Up to 50% of cancer-signaling proteins once believed to be immune to drug treatments due to a lack of targetable protein regions may actually be treatable, according to a new study from the Perelman School of Medicine. The findings, published in Nature Communications, suggest there may be new opportunities to treat cancer with new or existing drugs.
Researchers, clinicians, and pharmacologists looking to identify new ways to treat medical conditions — from cancer to autoimmune diseases — often focus on protein pockets, areas within protein structures to which certain proteins or molecules can bind. While some pockets are easily identifiable within a protein structure, others are not. Those hidden pockets, referred to as cryptic pockets, can provide new opportunities for drugs to bind to. The more pockets scientists and clinicians have to target with drugs, the more opportunities they have to control disease.
The research team identified new pockets using a Penn-designed neural network, called PocketMiner, which is artificial intelligence that predicts where cryptic pockets are likely to form from a single protein structure and learns from itself. Using PocketMiner — which was trained on simulations run on the world’s largest supercomputer — researchers simulated single protein structures and successfully predicted the locations of cryptic pockets in 35 cancer-related protein structures in thousands of areas of the body. These once-hidden targets, now identified, open up new approaches for potentially treating existing cancer.
What’s more, while successfully predicting the cryptic pockets, the method scientists used in this study was much faster than previous simulation or machine-learning methods. The network allows researchers to nearly instantaneously decide if a protein is likely to have cryptic pockets before investing in more expensive simulations or experiments to pursue a predicted pocket further.
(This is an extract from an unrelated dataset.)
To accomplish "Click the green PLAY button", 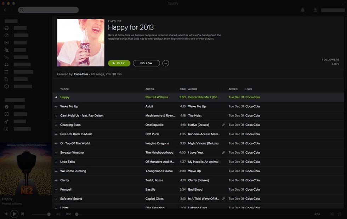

“More than half of human proteins are considered undruggable due to an apparent lack of binding proteins in the snapshots we have,” says Gregory R. Bowman, Louis Heyman University Professor, with joint appointments in the Department of Bioengineering in the School of Engineering and Applied Science and the Department of Biochemistry and Biophysics in the Perelman School of Medicine and the lead author of the study. “This PocketMiner research and other research like it not only predict druggable pockets in critical protein structures related to cancer but suggest most human proteins likely have druggable pockets, too. It’s a finding that offers hope to those with currently untreatable diseases.”
At the end of the team’s experiments, the neural network identified probable cryptic pockets in 50% of protein structures tested that were previously thought to be “undruggable” and to contain no pockets. That can mean many cancers once thought untreatable with drugs could be treated effectively.